Ничего страшного, вон у краюшки леса какой-то тип робко пытается грибок сорвать, побыстрее его в лукошко сунуть – и назад с колотящимся от страха сердцем. Грибы в лесу дремучем никто не жрет, мутаций всяких ядовитых и без них хватает, да и нагибаться за такой мелочью лень, а может, просто руки не дошли, когда не успеваешь все лесные дары перемолачивать. Однако порядок есть порядок.

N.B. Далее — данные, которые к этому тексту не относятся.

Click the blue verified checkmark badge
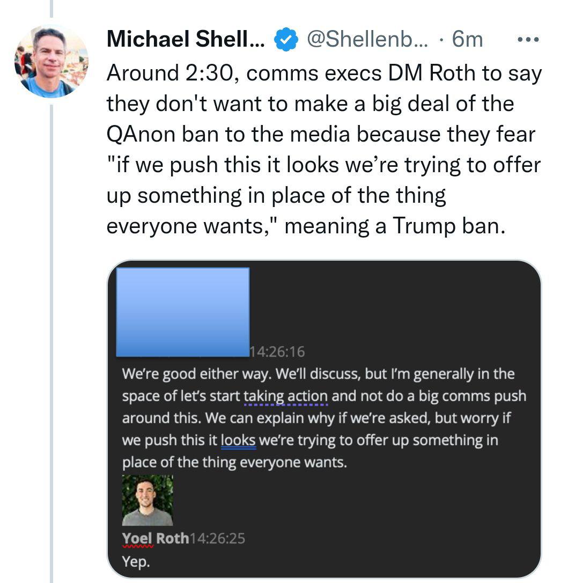286,39
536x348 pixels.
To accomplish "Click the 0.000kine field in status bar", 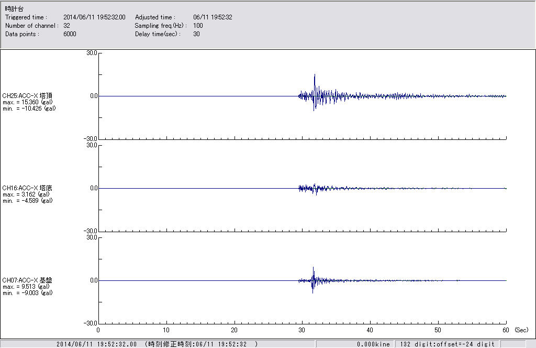I will pos(373,344).
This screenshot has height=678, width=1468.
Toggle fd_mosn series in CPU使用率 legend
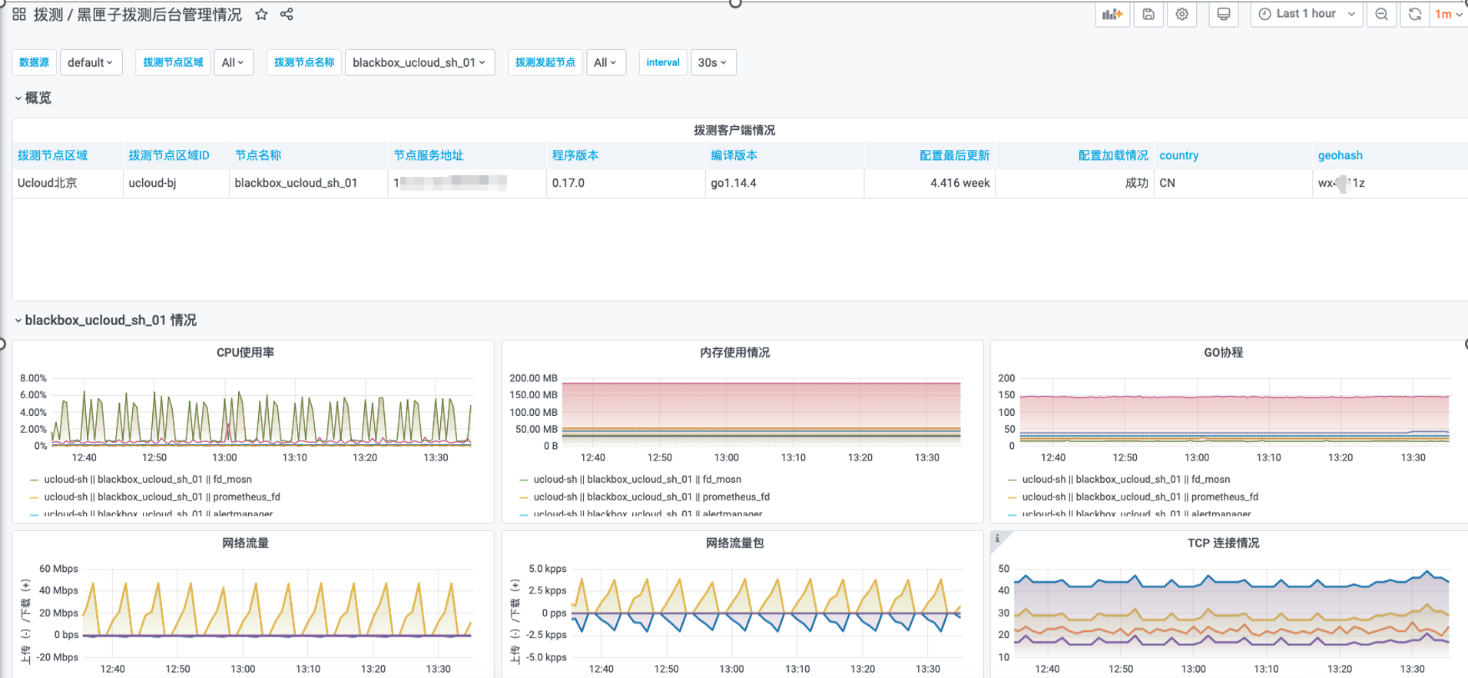[147, 480]
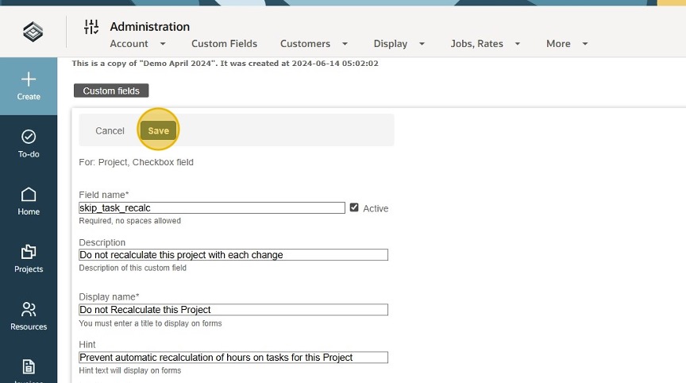Open the Create plus icon in sidebar
686x383 pixels.
[x=29, y=79]
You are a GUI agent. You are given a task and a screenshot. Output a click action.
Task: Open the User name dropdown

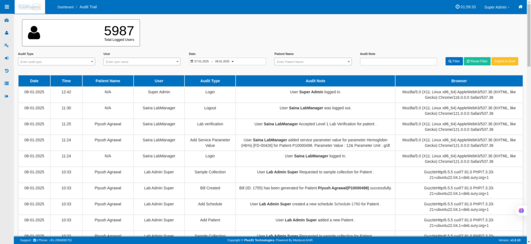[x=142, y=62]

Прихватывает мент проклятого расхитителя народного лесного добра и визжит во все горло: “Попался, наконец, погубитель. Вот кто подрывал корни нашего богатейшего леса, расшатывал во все стороны дубы-березы и воровал у народа не хватающие ему для полного изобилия радиоактивные грибы. Ату тебя! Колись, сука, что еще натворил, а то я тебе за пазуху для полноты подвышечного счастья самолично грибов напихаю. Значит это ты занимался в лесу разбоем, совершал поворот могучей реки и посылал вражеские сигналы во все стороны?
Колись, мы и так все знаем. Редкая птица, говоришь, долетит до середины, самоубийца явная? На той птичке, между прочим, и дактилоскопия это непременно докажет, отпечатки твоих пальцев с трупным указателем под ногтями по поводу найденного неподалеку скелета мамонта, стоявшего на страже пропавшего главного художественного достояния нашего родимого леса в виде картины “Иван-царевич пежит Василису Прекрасную на сером волке”.
Ты на меня затравленно не смотри, думаешь, нам неизвестно, кто прокладывал в экологически чистой чаще вредный всем зеленым, а также другим помешавшимся на той зелени газонефтепровод, контролируемый мафиозной группировкой в твоем лице?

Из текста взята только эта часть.